Iriarte-Diaz Jose, Terhune Claire E, Taylor Andrea B, Ross Callum F
Department of Oral Biology, University of Illinois at Chicago, 801 S. Paulina St., Chicago, IL 60612, USA.
Department of Anthropology, University of Arkansas, Fayetteville, AR 72701, USA.
Zoology (Jena). 2017 Oct;124:106-118. doi: 10.1016/j.zool.2017.08.006. Epub 2017 Aug 23.
The location of the axis of rotation (AoR) of the mandible was quantified using the helical axis (HA) in eight individuals from three species of non-human primates: Papio anubis, Cebus apella, and Macaca mulatta. These data were used to test three hypotheses regarding the functional significance of anteroposterior condylar translation - an AoR located inferior to the temporomandibular joint (TMJ) - during chewing: minimizing impingement of the gonial region on cervical soft tissue structures during jaw opening; avoiding stretching of the inferior alveolar neurovascular bundle (IANB); and increasing jaw-elevator muscle torques. The results reveal that the HA is located near the occlusal plane in Papio and Cebus, but closer to the condyle in Macaca; is located anteroinferior to the TMJ during both opening and closing in Papio, as well as during opening in Macaca and Cebus; and varies in its location during closing in Macaca and Cebus. The impingement hypothesis is not supported by interspecific variation in HA location: species with larger gonial angles like Cebus do not have more inferiorly located HAs than species with more obtuse mandibular angles like Papio. However, intraspecific variation provides some support for the impingement hypothesis. The HA seldom passes near or through the lingula, falsifying the hypothesis that its location is determined by the sphenomandibular ligament, and the magnitudes of strain associated with a HA at the TMJ would not be large enough to cause problematic stretching of the IANB. HA location does affect muscle moment arms about the TMJ, with implications for the torque generation capability of the jaw-elevator muscles. In Cebus, a HA farther away from the TMJ is associated with larger jaw-elevator muscle moment arms about the joint than if it were at the TMJ. The effects of HA location on muscle strain and muscle moment arms are largest at large gapes and smallest at low gapes, suggesting that if HA location is of functional significance for primate feeding system performance, it is more likely to be in relation to large gape feeding behaviors than chewing. Its presence in humans is most parsimoniously interpreted as a primitive retention from non-human primate ancestors and explanations for the presence of anteroposterior condylar translation in humans need not invoke either the uniqueness of human speech or upright posture.
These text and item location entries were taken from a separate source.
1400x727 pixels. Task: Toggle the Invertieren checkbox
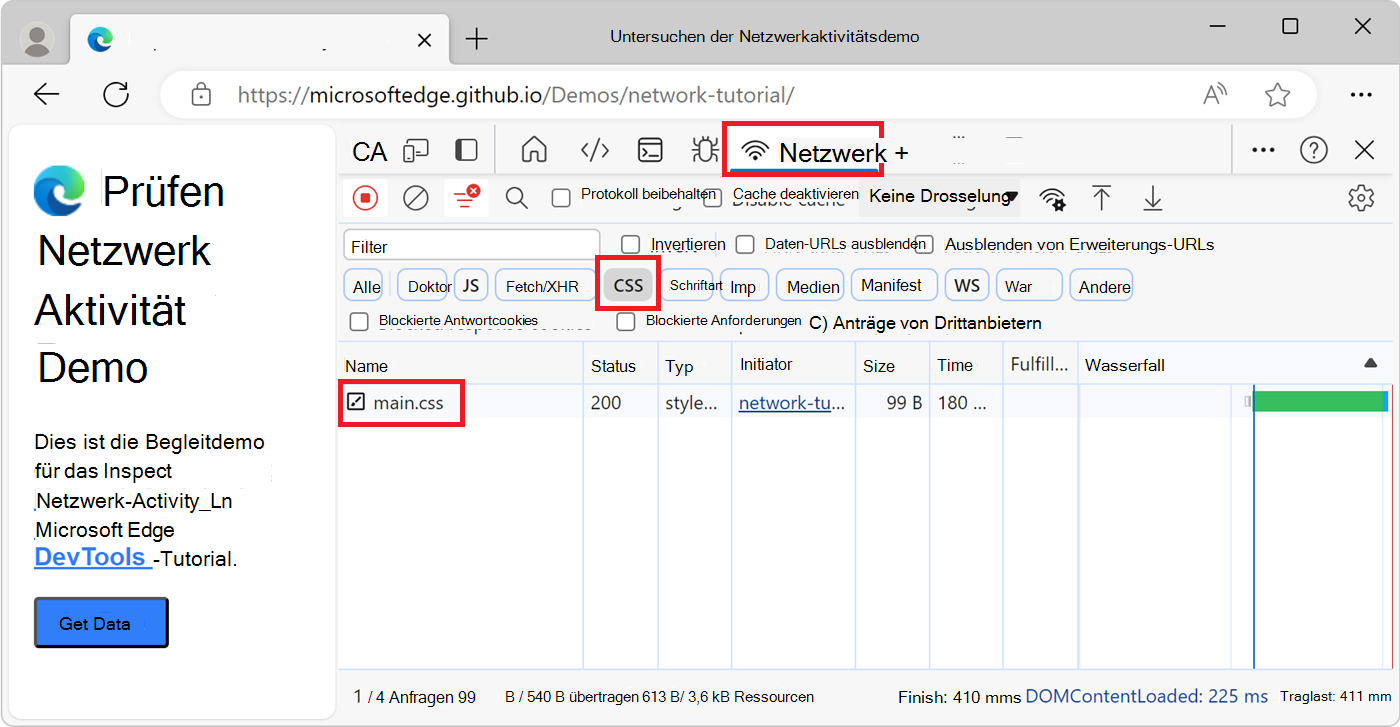[630, 245]
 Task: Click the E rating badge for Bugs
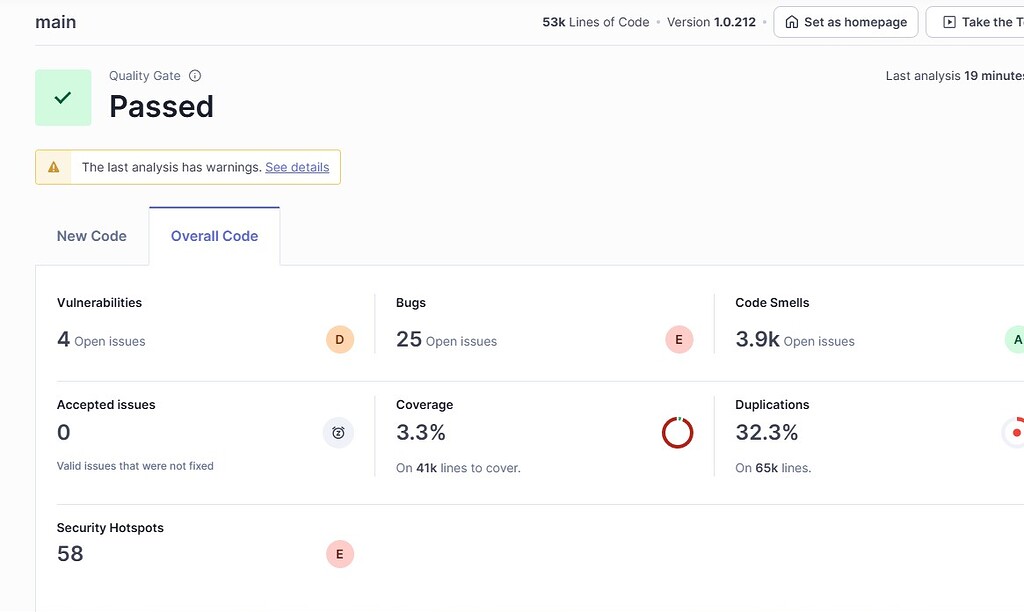(x=679, y=339)
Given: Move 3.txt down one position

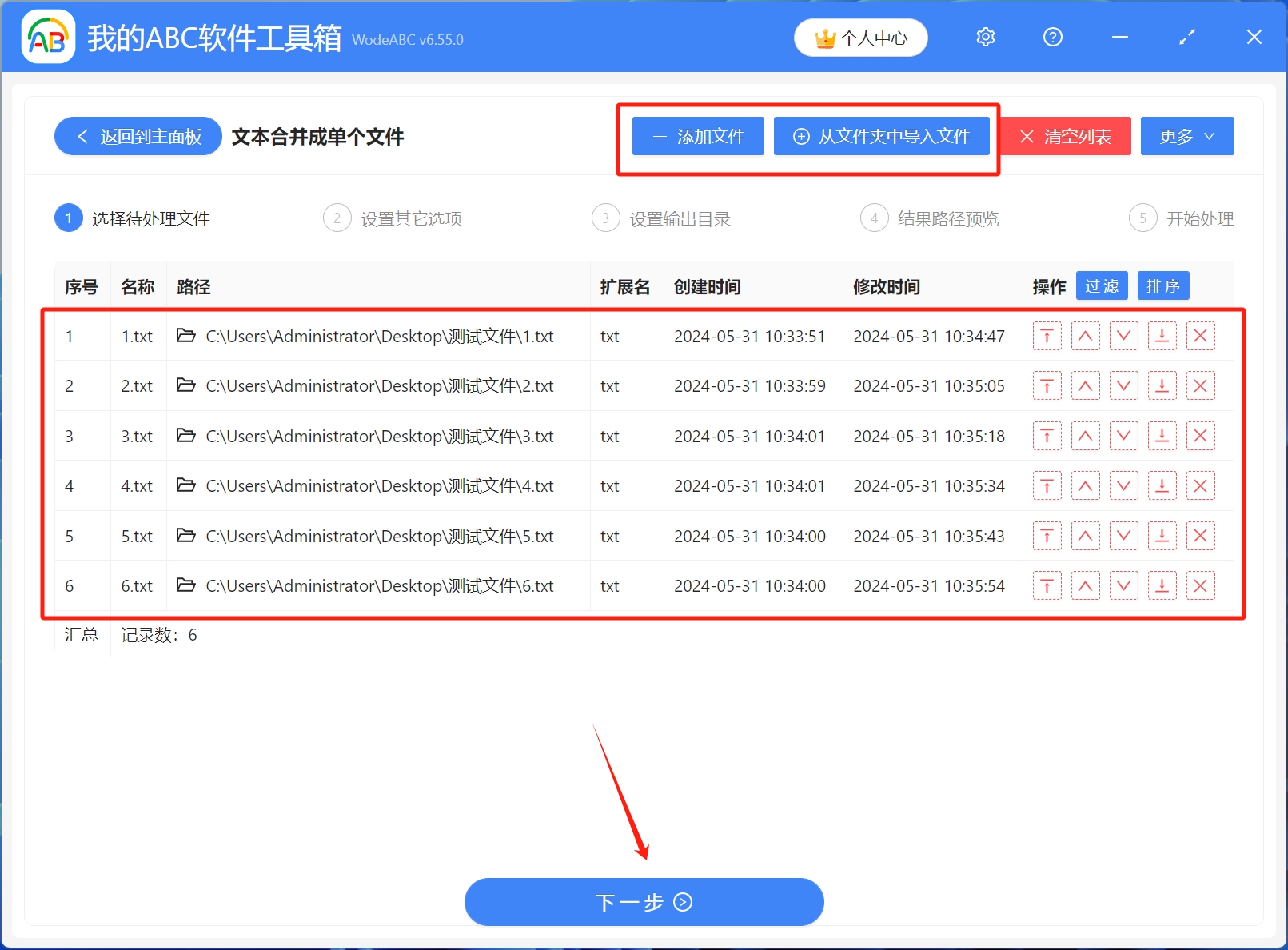Looking at the screenshot, I should click(x=1123, y=436).
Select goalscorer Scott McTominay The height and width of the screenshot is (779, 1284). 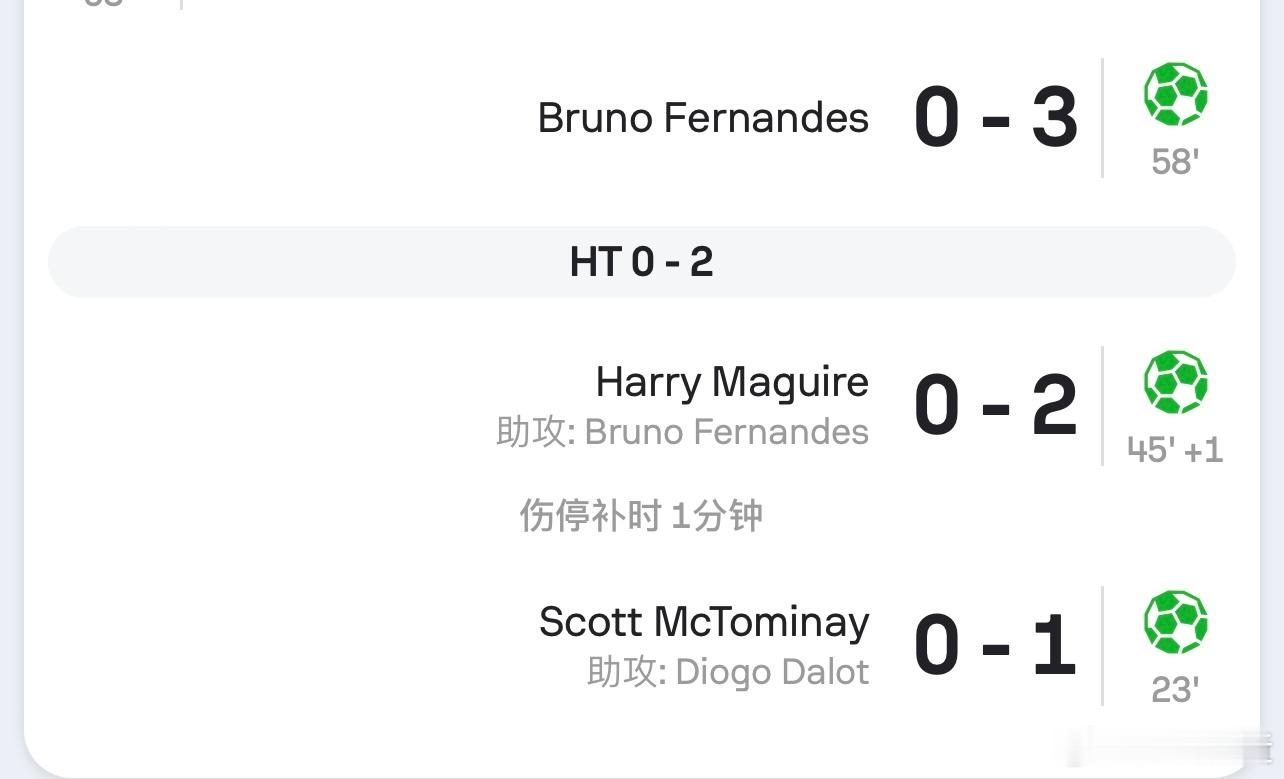point(704,622)
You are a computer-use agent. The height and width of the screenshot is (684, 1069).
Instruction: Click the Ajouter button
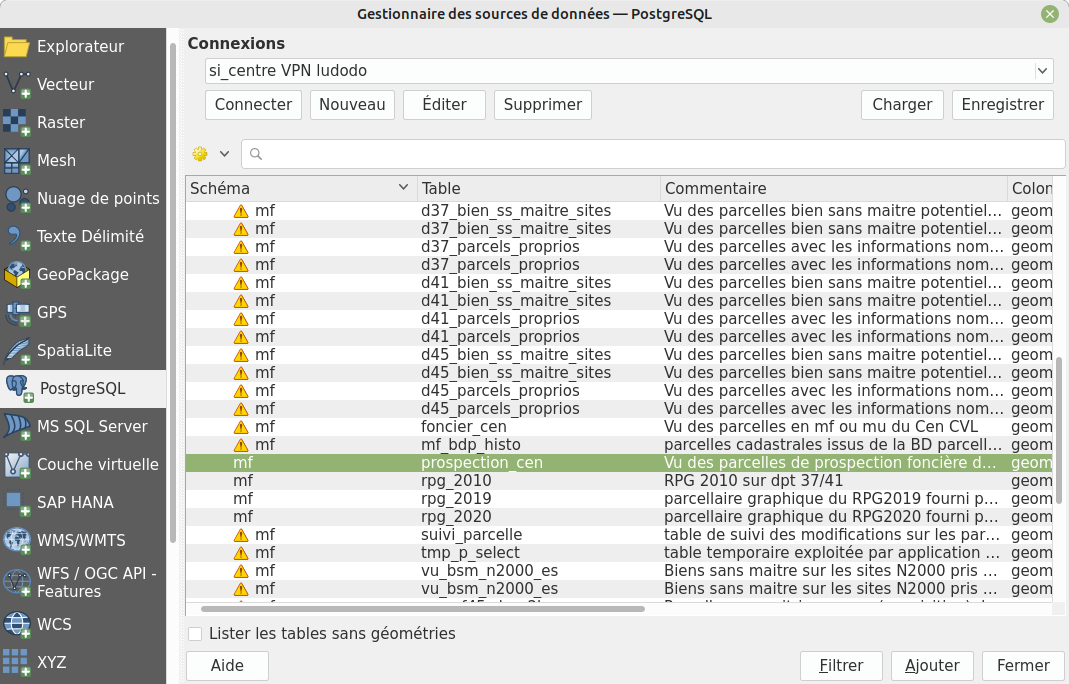coord(931,666)
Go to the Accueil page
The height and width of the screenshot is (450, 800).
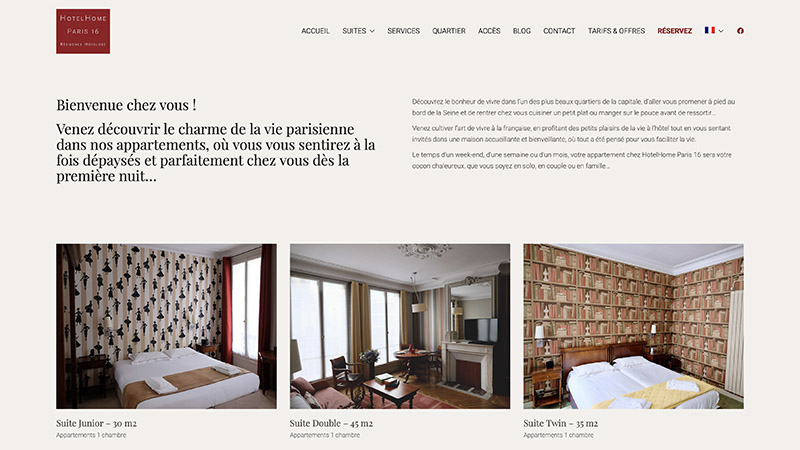click(x=315, y=31)
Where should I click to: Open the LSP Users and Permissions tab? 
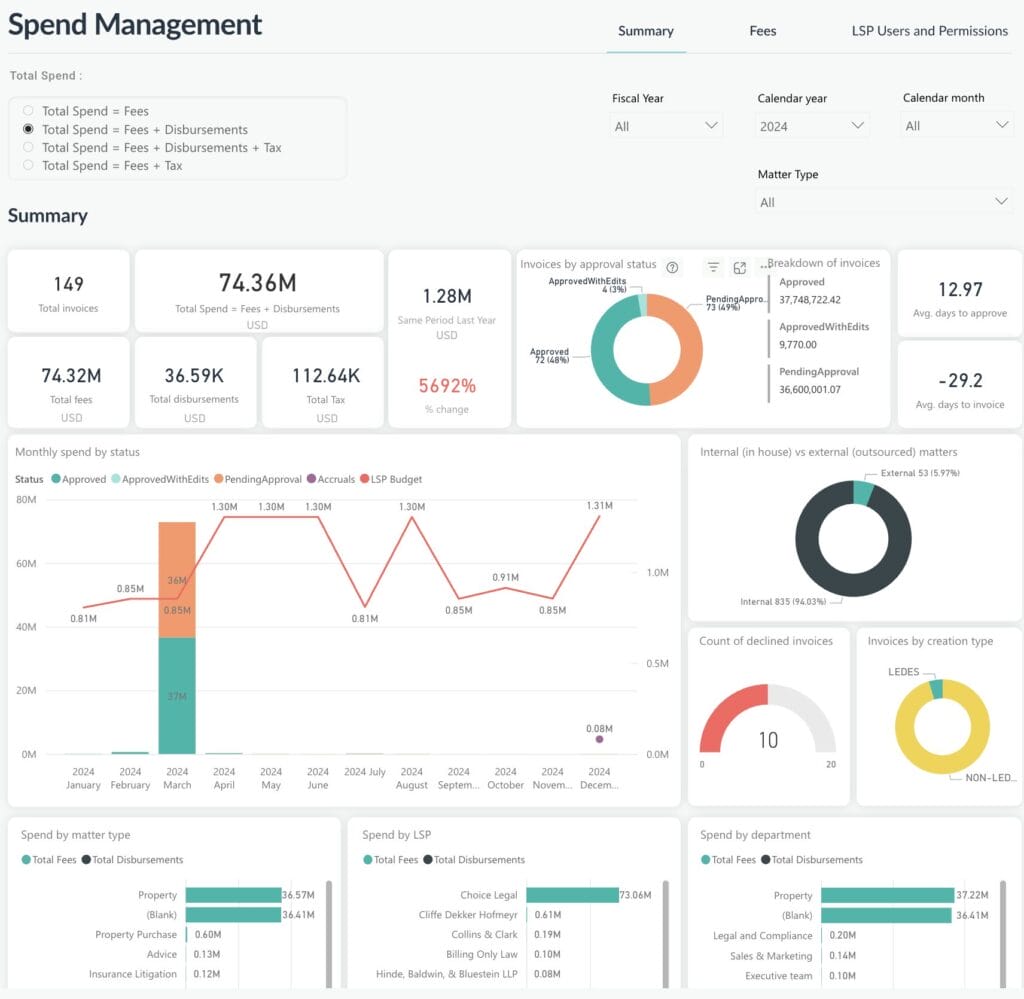[929, 31]
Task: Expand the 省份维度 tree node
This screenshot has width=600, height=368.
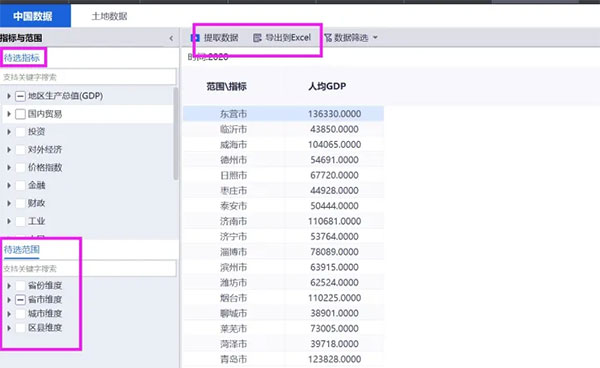Action: tap(9, 286)
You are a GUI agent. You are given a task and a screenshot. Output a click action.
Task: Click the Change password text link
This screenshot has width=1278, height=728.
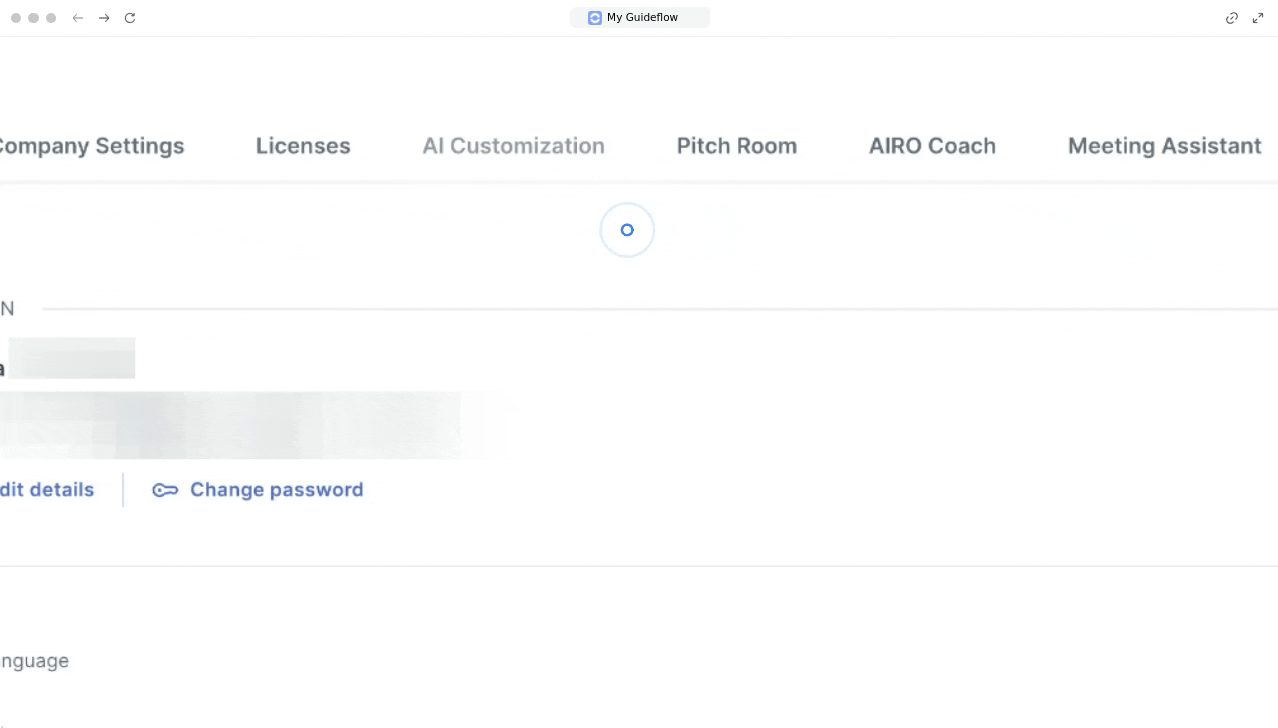coord(276,490)
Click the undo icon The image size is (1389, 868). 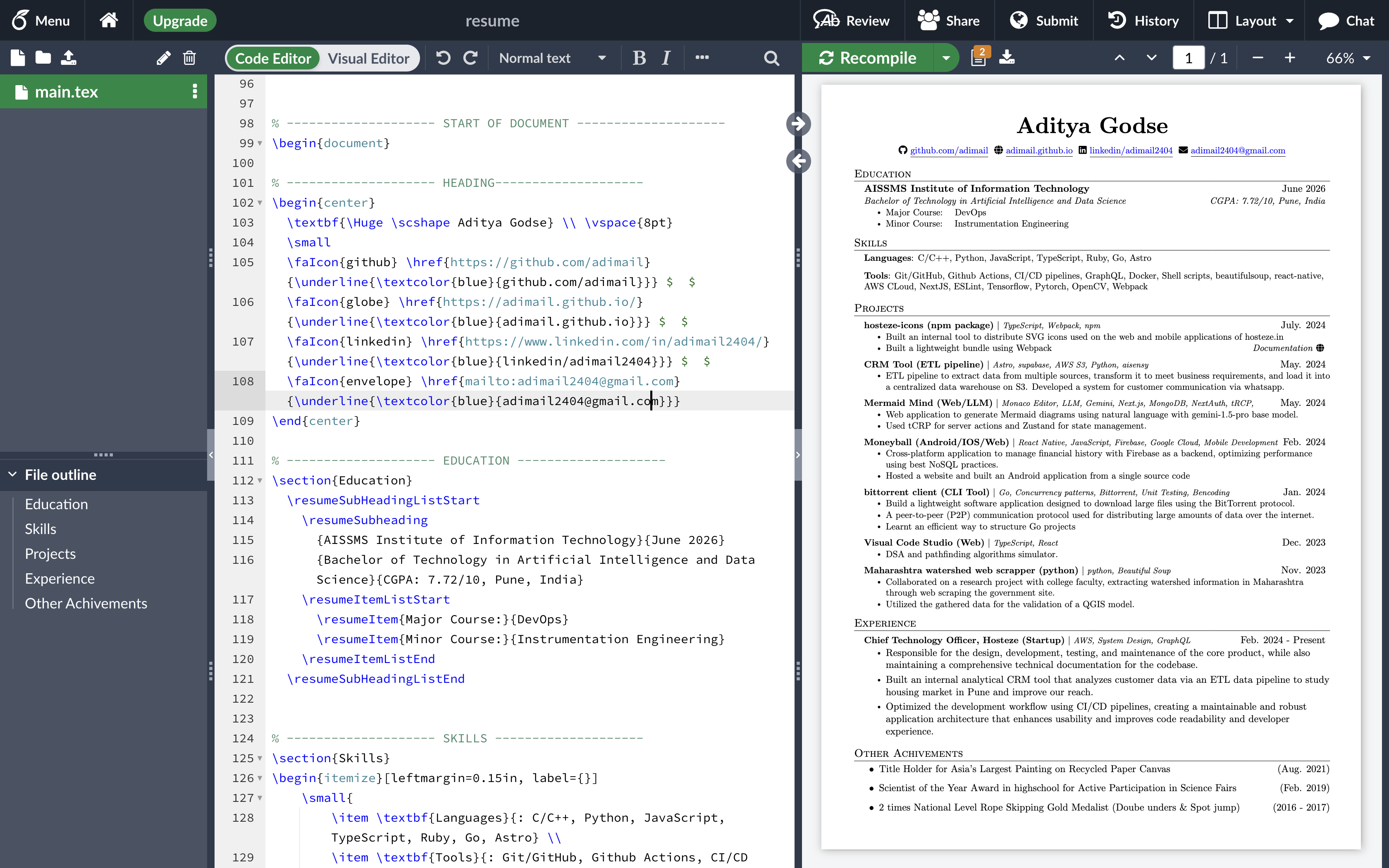pos(443,58)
利用螺旋轴(HA)对三种非人灵长类动物(东非狒狒、卷尾猴和猕猴)的8只个体的下颌骨旋转轴(AoR)位置进行了量化。这些数据用于检验关于髁突前后平移(即位于颞下颌关节(TMJ)下方的AoR)在咀嚼过程中的功能意义的三个假设:在张口时使下颌角区域对颈部软组织结构的撞击最小化;避免下牙槽神经血管束(IANB)拉伸;以及增加升颌肌扭矩。结果显示,HA在狒狒和卷尾猴中位于咬合平面附近,但在猕猴中更靠近髁突;在狒狒张口和闭口时以及猕猴和卷尾猴张口时,HA位于TMJ的前下方;在猕猴和卷尾猴闭口时,HA的位置有所不同。HA位置的种间差异不支持撞击假设:像卷尾猴这样下颌角较大的物种,其HA位置并不比像狒狒这样下颌角更钝的物种更低。然而,种内差异为撞击假设提供了一些支持。HA很少靠近或穿过翼突小钩,这使得其位置由蝶下颌韧带决定这一假设不成立,并且与TMJ处HA相关的应变大小不足以导致IANB出现有问题的拉伸。HA位置确实会影响围绕TMJ的肌肉力臂,这对升颌肌的扭矩产生能力有影响。在卷尾猴中,远离TMJ的HA与围绕关节的更大升颌肌力臂相关,而如果HA位于TMJ处则不然。HA位置对肌肉应变和肌肉力臂的影响在大张口时最大,在小张口时最小,这表明如果HA位置对灵长类动物进食系统性能具有功能意义,那么它更可能与大张口进食行为而非咀嚼有关。它在人类中的存在最简洁的解释是从非人类灵长类祖先那里保留下来的原始特征,并且对于人类髁突前后平移的存在的解释无需援引人类语言或直立姿势的独特性。